If one takes a leap of faith to cast aside preconceptions and judgements of what a book should be, these blurred lines could be argued as genre-breaking; although it is not clear whether this was Taddeo’s intention or not. But in the slight chance that this was all planned out, the breaking of genres would not be for the purpose of creating anew genre, but rather for social critique. The fiction and non-fiction duality draws a perfect parallel to how society images the intimate lives of women. Taddeo lets us have a glimpse of these women’s romantic and sexual lives, granting us an attempt to understand their motivations and actions… but it will always be just that: a glimpse, an attempt; making the best way to capture it in our imagination is to novelise it.

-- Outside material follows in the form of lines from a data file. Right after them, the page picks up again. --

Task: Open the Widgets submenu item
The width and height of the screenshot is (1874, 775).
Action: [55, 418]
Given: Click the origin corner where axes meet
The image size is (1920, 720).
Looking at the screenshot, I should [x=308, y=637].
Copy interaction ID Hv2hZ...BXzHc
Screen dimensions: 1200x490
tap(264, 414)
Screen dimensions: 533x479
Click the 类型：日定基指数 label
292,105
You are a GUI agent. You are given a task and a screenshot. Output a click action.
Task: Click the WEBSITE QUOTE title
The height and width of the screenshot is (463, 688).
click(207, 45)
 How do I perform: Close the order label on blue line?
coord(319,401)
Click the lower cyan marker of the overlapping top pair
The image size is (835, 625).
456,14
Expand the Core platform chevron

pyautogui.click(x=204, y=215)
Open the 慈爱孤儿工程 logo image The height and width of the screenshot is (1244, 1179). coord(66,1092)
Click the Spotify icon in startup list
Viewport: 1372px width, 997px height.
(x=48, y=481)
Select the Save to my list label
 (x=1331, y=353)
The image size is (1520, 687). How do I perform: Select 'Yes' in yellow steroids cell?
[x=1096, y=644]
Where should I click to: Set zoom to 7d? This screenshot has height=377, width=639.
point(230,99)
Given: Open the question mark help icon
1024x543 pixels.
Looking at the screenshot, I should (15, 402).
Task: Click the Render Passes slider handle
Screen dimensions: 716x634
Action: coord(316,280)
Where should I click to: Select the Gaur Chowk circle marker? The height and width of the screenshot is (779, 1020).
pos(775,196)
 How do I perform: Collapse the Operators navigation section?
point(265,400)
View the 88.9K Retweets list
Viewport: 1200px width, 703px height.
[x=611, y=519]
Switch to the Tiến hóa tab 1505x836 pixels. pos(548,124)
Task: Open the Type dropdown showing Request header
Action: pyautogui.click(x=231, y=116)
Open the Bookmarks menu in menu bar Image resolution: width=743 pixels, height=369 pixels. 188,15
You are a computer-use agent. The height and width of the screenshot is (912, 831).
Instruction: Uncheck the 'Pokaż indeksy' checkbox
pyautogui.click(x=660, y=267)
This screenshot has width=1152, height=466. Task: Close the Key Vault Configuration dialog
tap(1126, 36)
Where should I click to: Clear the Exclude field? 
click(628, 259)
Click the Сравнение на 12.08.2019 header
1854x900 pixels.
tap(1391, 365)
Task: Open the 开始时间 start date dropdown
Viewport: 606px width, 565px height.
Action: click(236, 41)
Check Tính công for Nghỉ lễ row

This hints at how much of a defect we have as a society, ruled by the patriarchy where there is virtually no room for women to express themselves, and run by capitalism where women are sexualised and turned into commodities for profit gain. It is only in the fictional, the fictional-adjacent, and the virtual “reality”, that our society would allow space where female sensuality is not persecuted as dirty, shameful, and perverse. Otherwise, the punishment of bringing the personal to the public for women is to be labelled as deviants, witches, whores and sluts. Does this mean that our society does not know and will never know what it is like to be women and to love and desire as women?

What is it like to be women and to love and desire as women? Some critics point out that the book also does not do well in answering this pressing question, and it has everything to do with the subjects of the book: Maggie, Lina, and Sloane are attractive white ciswomen; Taddeo has admitted in the epilogue that their stories are not representative. But to me, this is not good enough. Haven’t we gone passed the point of merely acknowledging the heterowhiteness elephant in the room and instead taking tangible effort to be inclusive and truly representative? Taddeo has full right to write about Maggie, Lina, and Sloane, but as long as society still holds the tendency to normalise hetero-whiteness as the default representive for all people including queer women and women of color, the author should not have waited until the epilogue to make this disclaimer. Three Women is a careful study of the sex and love lives of women, but unfortunately that is its only redeeming grace. Only time can tell whether Taddeo has penned a revolutionary account of women’s sexual liberation, or just a raw conformist take on carnal pleasure for the sake of it. Until then, it will be endlessly controversial.